- Interactive map of Cumberland Dam
- Country: United States
- Location: Cumberland, Maryland

= Cumberland Dam =

Dam on the Potomac River in Cumberland, Maryland

The Cumberland Dam was a dam that was built across North Branch of the Potomac River in Cumberland, Maryland, for the purpose of diverting water from the river into the head of the Chesapeake and Ohio Canal. The Chesapeake and Ohio Canal Company began construction of Dam No. 8 in 1837 and work proceeded intermittently, finally concluding in 1850. The dam impounded water over a distance of a mile, causing back water for about 3 mi up the river. Above the dam is the mouth of Wills Creek.

==Environmental impact==

In the early 1900s, Potomac River received a large quantity of industrial sewage and refuse from a paper mill, a brewery, a distillery, a cement works, a tannery, a gas plant, and a number of coal mines. Furthermore, in the early 1900s the city of Cumberland supplied 2500000 USgal of water and discharged 1000000 USgal per day into Wills Creek. Wills creek enters the Potomac below the dam. Over the years the river has become much cleaner. Wild trout now live in the river and they are prevented from traveling up stream by the structure. These fish die that end up being stuck below the dam when water temperatures rise above 70 degrees. The removal of the dam will further improve the overall quality of the river and also allow fish to travel to colder water upstream and survive. Mussels are carried upstream by fish and need those migratory fish to spread . Mussels also clean water and filter pollution.

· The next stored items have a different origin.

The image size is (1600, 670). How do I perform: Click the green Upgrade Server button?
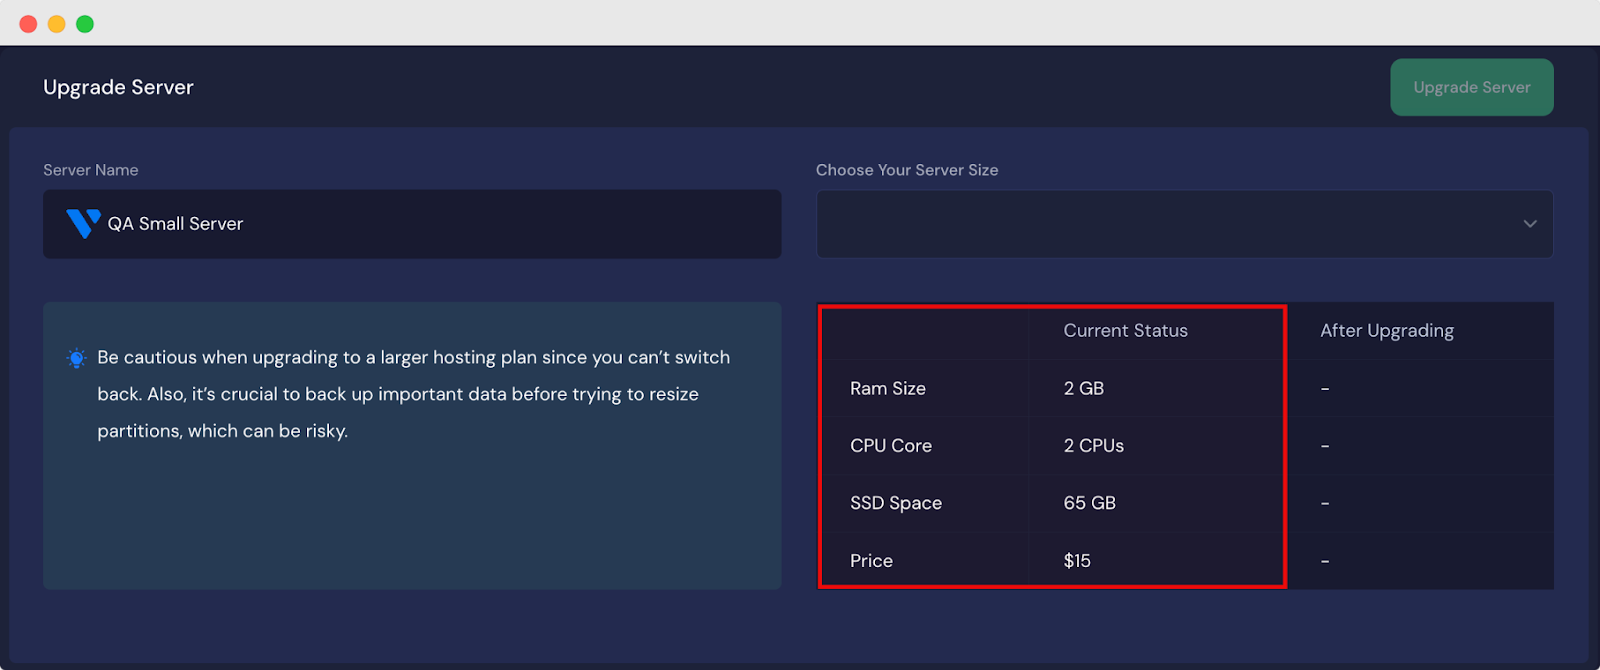point(1471,87)
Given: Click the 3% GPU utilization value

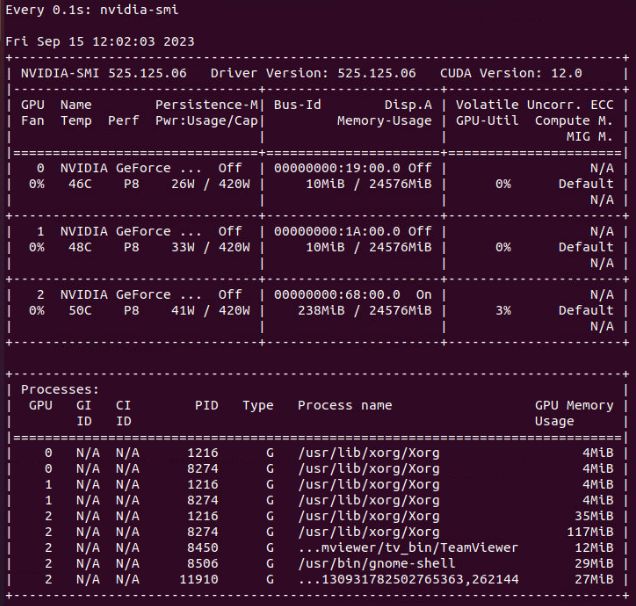Looking at the screenshot, I should tap(502, 310).
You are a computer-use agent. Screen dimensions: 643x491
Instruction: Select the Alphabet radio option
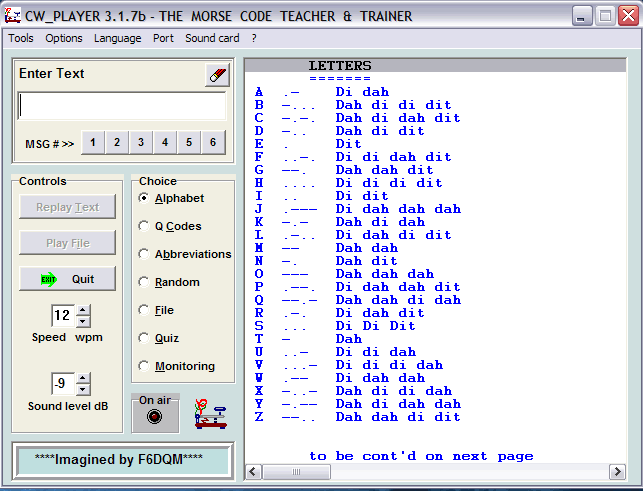pos(145,199)
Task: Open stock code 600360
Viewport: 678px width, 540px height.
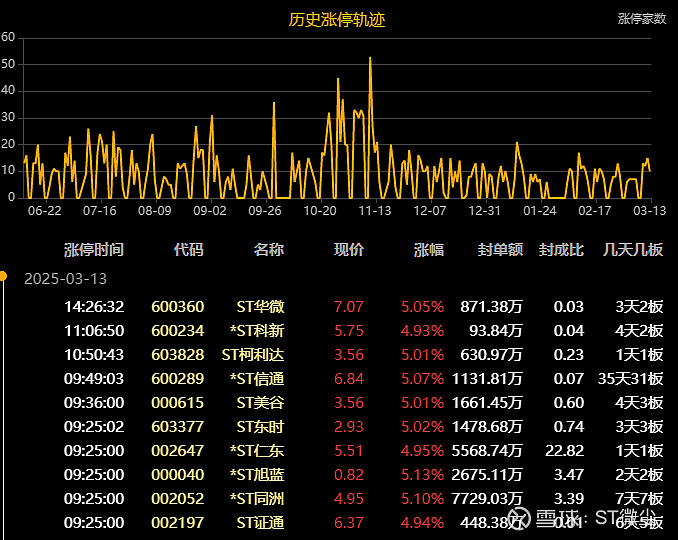Action: (177, 307)
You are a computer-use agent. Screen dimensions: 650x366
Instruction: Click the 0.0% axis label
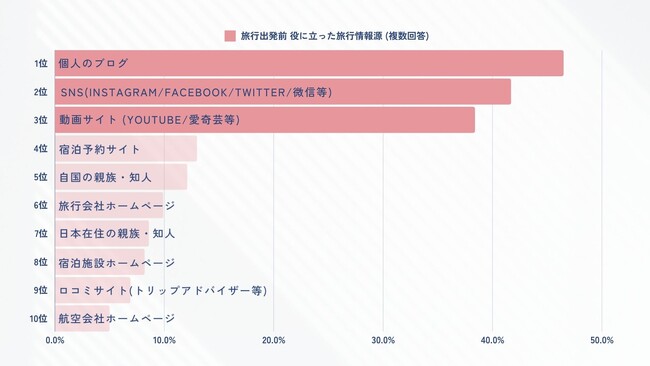[55, 340]
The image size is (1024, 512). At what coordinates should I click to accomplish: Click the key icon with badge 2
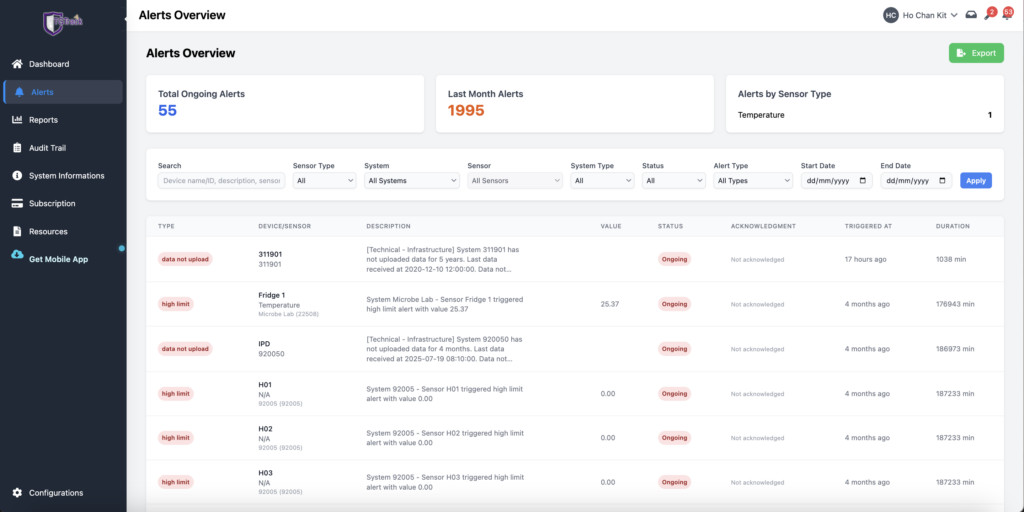[988, 15]
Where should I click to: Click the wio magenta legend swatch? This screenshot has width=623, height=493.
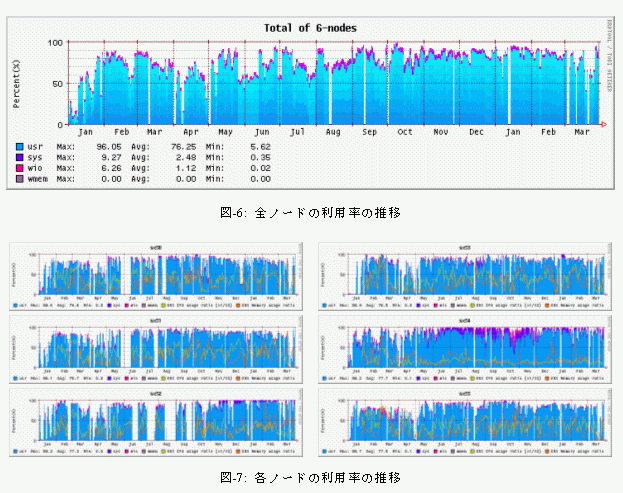(x=20, y=168)
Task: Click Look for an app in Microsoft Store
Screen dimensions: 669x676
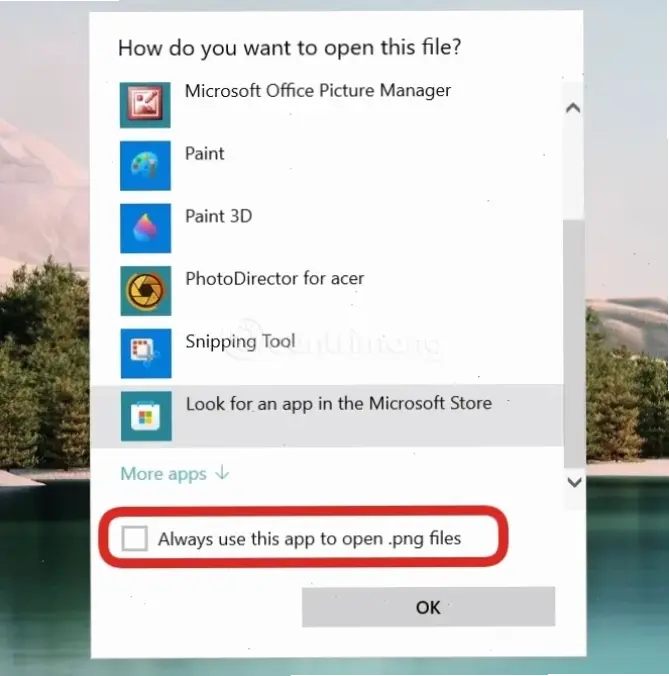Action: click(326, 416)
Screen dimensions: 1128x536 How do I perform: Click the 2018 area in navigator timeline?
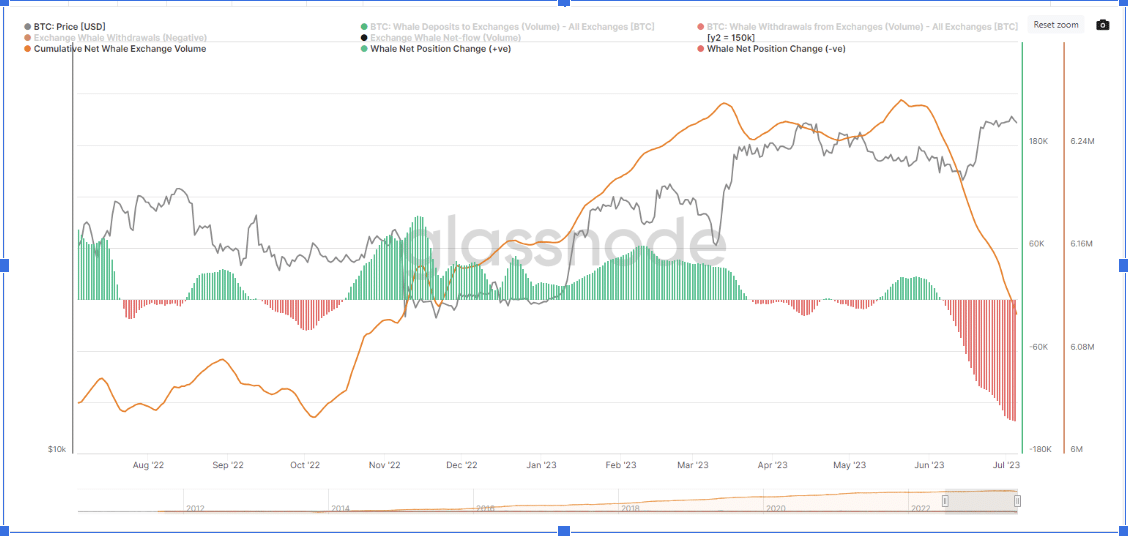[630, 508]
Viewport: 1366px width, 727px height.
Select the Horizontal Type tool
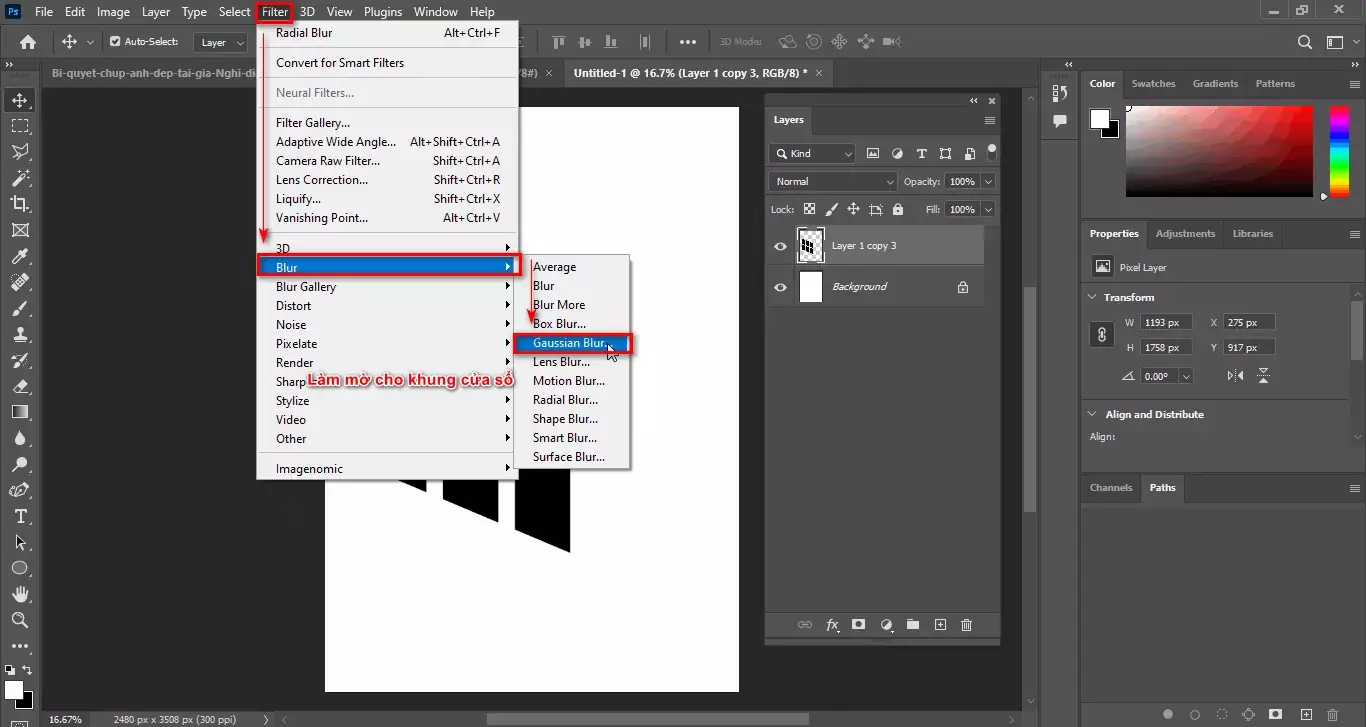click(20, 516)
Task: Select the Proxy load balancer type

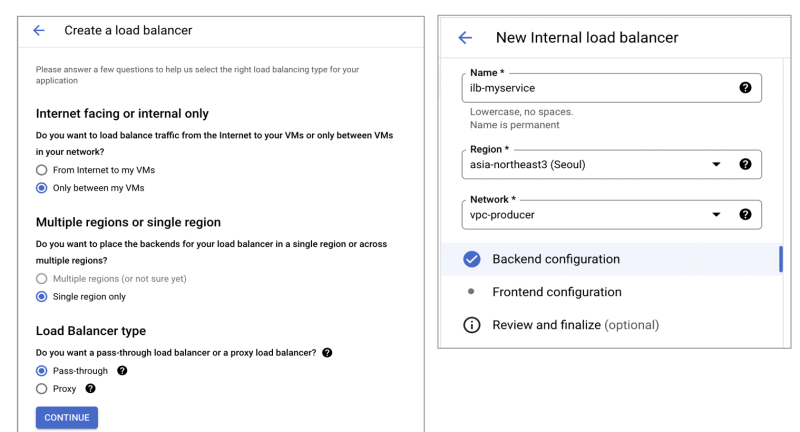Action: [42, 389]
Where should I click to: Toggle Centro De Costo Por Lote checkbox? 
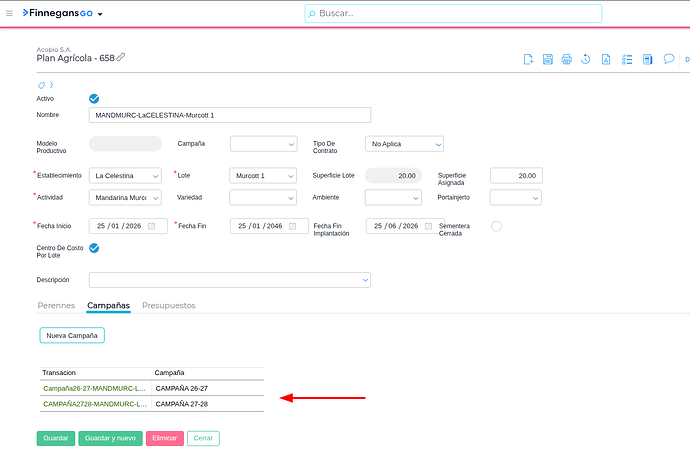[94, 248]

About 400 yd above the dam was the intake of the Cumberland waterworks, where the city's water was pumped from the river directly into the water mains and was served to the inhabitants without being purified through filter beds or other artificial means. Complaints arose yearly prior to 1900 during the dry season, when the water, besides being unpalatable, was scarcely clean enough for laundering purposes. Of the large percentage of impurities which the water contained at such times, a portion was composed of sewage from the city that had backed up to the point of intake of the dam.

Much has changed since 1900 to eliminate these problems. The city's economy has made a significant transition away from manufacturing and coal production. The city's water is filtered and obtained from other water supplies. The city’s sewage is now treated before being discharged.